"""

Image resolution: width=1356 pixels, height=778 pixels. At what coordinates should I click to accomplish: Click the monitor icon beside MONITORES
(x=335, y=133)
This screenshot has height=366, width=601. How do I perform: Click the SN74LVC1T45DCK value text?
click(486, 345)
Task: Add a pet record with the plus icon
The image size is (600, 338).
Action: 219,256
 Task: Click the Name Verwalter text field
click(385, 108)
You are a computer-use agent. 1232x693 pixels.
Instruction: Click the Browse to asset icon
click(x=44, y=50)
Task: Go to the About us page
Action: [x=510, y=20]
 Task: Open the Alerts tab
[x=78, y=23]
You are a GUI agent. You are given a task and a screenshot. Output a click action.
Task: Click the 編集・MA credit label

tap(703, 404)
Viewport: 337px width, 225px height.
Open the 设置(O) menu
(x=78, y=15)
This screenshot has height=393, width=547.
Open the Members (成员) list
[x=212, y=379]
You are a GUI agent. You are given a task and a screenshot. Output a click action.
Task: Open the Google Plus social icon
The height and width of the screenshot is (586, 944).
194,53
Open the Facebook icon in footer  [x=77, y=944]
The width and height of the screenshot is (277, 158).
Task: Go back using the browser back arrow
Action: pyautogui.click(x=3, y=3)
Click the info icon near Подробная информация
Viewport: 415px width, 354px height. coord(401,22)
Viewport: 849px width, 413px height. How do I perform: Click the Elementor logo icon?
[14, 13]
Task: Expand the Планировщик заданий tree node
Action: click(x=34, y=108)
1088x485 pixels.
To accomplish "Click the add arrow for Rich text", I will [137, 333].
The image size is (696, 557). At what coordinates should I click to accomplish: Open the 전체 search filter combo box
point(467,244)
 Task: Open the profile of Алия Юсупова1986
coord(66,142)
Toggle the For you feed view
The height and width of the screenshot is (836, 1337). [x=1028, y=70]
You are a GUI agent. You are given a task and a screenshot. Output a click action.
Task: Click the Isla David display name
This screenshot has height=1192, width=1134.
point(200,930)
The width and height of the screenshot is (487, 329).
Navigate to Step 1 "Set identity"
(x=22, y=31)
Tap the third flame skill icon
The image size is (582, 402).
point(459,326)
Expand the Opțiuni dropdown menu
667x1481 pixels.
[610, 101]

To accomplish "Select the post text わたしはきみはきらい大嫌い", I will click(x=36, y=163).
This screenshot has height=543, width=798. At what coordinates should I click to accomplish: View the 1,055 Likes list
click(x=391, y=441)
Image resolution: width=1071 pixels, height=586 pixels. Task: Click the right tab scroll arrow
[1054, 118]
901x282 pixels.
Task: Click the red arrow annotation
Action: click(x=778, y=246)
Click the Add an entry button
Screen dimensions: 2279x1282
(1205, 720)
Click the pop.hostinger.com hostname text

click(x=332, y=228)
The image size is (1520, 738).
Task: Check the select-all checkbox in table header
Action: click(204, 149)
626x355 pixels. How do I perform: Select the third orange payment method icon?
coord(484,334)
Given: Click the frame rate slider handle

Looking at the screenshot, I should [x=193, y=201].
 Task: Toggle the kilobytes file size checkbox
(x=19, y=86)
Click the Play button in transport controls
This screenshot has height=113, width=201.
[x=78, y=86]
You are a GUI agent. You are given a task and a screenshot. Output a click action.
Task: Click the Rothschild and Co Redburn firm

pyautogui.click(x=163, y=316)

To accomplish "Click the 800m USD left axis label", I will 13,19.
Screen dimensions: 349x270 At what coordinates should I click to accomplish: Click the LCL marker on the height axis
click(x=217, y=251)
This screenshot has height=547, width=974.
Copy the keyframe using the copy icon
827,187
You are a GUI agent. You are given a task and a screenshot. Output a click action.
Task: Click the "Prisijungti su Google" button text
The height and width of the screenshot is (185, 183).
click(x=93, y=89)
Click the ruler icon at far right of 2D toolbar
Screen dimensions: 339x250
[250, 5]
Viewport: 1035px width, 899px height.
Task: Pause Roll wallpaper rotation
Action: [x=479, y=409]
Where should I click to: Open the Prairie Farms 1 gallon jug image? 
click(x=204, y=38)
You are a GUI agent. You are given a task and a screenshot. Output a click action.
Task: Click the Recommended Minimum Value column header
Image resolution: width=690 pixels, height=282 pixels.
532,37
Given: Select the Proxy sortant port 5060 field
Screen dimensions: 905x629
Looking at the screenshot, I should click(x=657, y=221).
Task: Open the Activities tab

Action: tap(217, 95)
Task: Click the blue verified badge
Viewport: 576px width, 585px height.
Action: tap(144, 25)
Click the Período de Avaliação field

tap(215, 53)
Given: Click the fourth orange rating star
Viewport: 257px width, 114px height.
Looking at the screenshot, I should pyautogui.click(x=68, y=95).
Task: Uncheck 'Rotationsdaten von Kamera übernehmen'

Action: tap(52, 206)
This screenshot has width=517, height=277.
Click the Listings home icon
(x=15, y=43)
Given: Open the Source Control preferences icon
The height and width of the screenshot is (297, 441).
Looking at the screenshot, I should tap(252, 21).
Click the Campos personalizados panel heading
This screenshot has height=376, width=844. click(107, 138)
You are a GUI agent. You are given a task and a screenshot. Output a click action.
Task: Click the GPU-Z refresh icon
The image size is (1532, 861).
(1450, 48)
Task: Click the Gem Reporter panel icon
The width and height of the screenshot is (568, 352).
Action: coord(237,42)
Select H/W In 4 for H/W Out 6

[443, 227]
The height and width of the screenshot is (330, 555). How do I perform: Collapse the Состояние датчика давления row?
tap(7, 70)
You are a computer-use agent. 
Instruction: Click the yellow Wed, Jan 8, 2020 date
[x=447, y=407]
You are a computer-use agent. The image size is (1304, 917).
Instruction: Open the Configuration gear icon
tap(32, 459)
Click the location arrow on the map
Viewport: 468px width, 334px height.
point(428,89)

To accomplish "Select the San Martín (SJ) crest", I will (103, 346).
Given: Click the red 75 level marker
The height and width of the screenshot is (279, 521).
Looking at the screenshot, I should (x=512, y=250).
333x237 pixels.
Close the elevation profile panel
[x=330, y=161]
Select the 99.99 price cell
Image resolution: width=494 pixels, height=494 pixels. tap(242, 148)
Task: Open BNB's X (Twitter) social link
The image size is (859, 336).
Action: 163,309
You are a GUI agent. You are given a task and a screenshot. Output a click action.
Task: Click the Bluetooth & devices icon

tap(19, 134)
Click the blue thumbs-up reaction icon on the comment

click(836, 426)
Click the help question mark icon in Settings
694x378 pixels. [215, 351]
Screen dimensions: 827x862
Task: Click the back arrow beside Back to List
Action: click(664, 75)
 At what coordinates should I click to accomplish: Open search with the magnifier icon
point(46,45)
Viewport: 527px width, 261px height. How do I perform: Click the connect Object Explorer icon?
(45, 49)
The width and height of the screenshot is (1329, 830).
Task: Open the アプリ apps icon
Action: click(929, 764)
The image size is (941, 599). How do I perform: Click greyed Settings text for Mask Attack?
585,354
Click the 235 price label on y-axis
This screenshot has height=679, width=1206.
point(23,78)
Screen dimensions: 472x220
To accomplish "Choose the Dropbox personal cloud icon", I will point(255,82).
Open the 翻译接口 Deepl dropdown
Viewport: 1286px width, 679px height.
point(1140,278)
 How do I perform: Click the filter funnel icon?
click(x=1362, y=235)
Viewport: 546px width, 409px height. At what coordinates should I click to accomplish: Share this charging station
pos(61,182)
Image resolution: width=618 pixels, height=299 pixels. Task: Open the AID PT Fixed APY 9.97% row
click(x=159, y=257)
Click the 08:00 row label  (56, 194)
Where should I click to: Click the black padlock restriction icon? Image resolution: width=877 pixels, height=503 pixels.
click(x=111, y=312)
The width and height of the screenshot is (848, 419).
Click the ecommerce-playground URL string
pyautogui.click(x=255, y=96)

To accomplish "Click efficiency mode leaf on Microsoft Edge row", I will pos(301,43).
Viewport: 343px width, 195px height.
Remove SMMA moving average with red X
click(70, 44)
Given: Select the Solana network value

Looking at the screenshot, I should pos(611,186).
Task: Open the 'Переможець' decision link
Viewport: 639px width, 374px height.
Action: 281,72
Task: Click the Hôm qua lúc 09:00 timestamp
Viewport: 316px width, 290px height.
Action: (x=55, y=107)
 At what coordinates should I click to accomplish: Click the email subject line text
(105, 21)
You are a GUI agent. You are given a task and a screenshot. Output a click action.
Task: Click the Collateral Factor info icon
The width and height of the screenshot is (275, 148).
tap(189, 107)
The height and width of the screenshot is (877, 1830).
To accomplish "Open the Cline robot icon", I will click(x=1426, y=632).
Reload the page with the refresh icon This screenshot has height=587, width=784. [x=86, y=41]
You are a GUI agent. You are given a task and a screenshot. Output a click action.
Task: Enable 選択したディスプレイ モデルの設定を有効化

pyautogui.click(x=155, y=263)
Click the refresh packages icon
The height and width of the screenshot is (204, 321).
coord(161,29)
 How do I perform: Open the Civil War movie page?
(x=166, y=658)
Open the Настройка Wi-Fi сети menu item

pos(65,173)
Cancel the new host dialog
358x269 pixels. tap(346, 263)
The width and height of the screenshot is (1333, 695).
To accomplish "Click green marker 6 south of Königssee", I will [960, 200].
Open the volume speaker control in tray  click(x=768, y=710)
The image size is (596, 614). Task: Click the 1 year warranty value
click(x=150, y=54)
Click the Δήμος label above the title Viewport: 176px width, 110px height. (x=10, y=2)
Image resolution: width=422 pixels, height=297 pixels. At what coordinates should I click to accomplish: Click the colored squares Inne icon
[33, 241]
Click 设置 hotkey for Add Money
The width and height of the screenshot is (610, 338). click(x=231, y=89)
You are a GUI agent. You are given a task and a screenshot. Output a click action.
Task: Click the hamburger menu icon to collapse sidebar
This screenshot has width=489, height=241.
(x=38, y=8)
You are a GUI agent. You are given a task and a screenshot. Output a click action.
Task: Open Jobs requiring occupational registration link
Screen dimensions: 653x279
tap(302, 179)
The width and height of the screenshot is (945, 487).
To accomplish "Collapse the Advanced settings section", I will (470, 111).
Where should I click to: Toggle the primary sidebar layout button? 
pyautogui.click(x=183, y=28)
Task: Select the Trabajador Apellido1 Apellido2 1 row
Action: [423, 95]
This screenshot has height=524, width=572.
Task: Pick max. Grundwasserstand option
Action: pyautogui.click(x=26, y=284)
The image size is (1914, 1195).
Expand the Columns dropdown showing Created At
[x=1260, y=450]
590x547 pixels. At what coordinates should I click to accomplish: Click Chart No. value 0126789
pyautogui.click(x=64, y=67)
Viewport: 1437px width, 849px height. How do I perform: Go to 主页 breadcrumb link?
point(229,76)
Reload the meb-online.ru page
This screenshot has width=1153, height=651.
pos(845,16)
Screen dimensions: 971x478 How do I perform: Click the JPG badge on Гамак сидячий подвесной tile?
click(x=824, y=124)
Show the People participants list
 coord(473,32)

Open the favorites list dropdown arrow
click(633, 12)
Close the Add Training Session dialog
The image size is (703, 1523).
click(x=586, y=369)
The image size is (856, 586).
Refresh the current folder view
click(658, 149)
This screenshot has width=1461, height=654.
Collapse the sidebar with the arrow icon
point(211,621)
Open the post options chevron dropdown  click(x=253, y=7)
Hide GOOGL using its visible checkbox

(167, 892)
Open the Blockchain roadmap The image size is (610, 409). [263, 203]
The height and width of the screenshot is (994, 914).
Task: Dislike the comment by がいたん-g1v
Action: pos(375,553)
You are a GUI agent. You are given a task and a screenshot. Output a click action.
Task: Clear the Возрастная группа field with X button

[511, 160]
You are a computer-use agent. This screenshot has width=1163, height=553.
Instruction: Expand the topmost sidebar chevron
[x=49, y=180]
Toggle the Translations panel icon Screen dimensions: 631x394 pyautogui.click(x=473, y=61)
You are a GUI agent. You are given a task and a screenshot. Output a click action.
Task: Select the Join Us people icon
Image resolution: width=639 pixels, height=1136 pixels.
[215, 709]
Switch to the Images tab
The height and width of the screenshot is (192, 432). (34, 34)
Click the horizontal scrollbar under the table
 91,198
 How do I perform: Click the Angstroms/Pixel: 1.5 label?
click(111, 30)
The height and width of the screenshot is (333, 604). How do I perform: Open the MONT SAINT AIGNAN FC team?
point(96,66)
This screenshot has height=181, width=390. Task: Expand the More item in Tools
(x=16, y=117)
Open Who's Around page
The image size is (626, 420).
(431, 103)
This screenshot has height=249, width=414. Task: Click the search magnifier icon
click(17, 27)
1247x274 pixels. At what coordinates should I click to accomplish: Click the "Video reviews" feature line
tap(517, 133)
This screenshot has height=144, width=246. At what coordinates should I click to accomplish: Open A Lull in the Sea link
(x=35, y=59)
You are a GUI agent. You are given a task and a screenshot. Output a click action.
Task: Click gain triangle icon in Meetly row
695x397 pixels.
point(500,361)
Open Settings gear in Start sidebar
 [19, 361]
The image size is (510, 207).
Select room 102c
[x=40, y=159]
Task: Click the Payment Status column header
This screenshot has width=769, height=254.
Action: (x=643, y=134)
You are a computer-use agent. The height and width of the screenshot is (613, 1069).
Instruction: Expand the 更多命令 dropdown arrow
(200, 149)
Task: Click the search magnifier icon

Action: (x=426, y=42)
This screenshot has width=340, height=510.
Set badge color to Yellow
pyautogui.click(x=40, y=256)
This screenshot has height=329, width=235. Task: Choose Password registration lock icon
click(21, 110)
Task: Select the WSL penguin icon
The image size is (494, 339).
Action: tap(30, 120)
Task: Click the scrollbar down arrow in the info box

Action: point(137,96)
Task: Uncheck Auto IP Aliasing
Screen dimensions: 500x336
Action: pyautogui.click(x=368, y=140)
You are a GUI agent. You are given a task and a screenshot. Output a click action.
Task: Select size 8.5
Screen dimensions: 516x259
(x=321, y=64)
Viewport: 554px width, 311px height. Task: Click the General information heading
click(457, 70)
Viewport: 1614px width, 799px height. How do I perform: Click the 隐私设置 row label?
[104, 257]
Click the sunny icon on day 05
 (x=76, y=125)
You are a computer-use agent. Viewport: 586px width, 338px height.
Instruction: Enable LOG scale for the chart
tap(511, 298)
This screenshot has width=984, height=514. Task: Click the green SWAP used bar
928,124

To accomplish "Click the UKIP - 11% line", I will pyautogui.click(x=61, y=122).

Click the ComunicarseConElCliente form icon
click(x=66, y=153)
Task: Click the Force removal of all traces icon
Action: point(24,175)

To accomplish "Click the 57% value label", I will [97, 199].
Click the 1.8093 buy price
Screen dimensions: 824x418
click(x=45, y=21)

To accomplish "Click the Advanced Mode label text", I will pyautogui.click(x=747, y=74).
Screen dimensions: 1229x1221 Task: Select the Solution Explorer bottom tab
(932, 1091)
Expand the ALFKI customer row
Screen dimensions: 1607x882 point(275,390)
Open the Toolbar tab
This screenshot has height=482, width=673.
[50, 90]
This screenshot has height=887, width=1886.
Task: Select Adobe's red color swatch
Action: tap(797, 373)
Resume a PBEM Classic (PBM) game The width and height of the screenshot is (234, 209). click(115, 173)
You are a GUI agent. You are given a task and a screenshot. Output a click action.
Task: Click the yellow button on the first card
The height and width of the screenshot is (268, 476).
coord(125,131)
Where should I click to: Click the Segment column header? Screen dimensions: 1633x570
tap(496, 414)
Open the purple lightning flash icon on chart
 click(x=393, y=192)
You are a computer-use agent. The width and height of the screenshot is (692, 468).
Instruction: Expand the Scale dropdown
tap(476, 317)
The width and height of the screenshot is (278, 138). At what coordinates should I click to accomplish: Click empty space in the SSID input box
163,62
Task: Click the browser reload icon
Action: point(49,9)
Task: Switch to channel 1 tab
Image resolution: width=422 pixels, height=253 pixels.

"""

Set down the lines of the listing word for word, from its first line through the line containing "You are a computer-use agent. 1232x693". Both of those lines belong in the answer, and no others do.

◆ **RESPONSE BOX**
Image resolution: width=1356 pixels, height=778 pixels. At what coordinates should I click to accomplish: Click the monitor icon beside MONITORES
(x=335, y=133)
This screenshot has height=366, width=601. How do I perform: Click the SN74LVC1T45DCK value text?
click(486, 345)
Task: Add a pet record with the plus icon
The image size is (600, 338).
Action: 219,256
 Task: Click the Name Verwalter text field
click(385, 108)
You are a computer-use agent. 1232x693 pixels.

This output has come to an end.